I was asked to create three small paintings featuring butterflies for a special patron. I’ve never done butterflies in encaustic work before, but I didn’t think it would be that much of a departure. I had several ideas on how to tackle creating a butterfly image on wax. I didn’t want to use my usual photo transfer technique because I did not want black butterflies. I could paint the butterflies with wax, or collage butterflies into the wax, or stencil in the butterflies. I decided to try out stencils as I’ve never used that technique before. The above is the result.
To use a stencil, you lay your stencil down on top of the surface and then brush wax on top of the stencil. I fused very, very lightly before pulling the stencil off. It worked! But then, I was stumped because it was way too “stencil-ey” for my tastes. Not very subtle, you know? So I started exploring a bit by filling the lines between the raised orange wax with oil paint.

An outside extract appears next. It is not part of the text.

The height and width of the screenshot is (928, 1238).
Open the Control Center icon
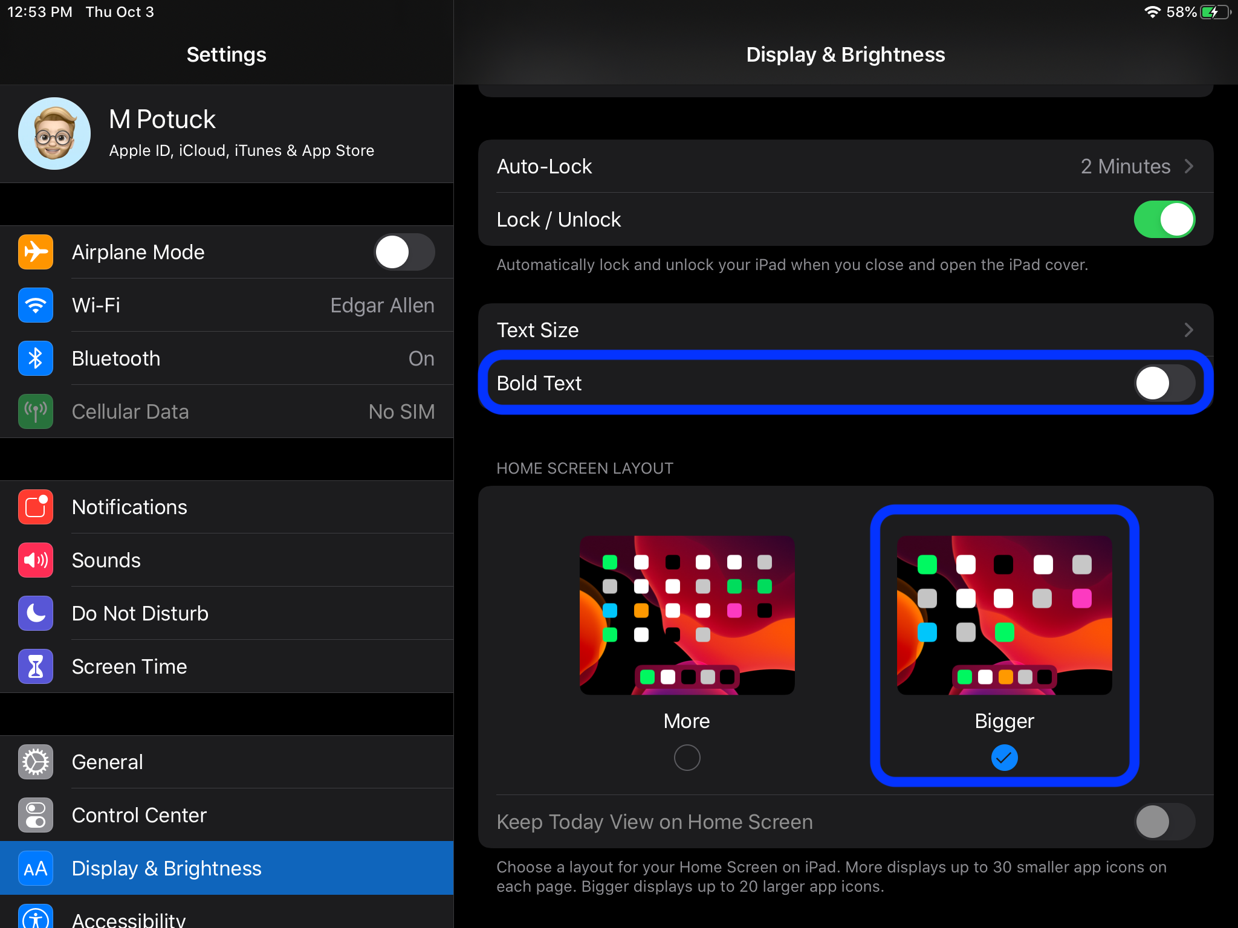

It was looking better, but still I wasn’t happy with it. I was about to scrape the whole thing off when I decided to brush on some medium. The wax atop actually helped tone down the stencil-ey look that I wasn’t too fond of. I kept working on it with additional markmaking in the butterfly wings with a pintool until I was happy with the butterfly. I am intrigued by the stencil technique and I do want to create more stencils to work with in the future.
I created two more paintings, but with a different technique which I still have to document.
And who is this special patron? It’s my 3-year old niece! I wanted the pieces to be light and happy, appropriate for a 3 year old little girl’s room. But I also wanted the pieces to be not so childish that she would outgrow them as she got older. Maybe she will even want them when she is in her picky teen years.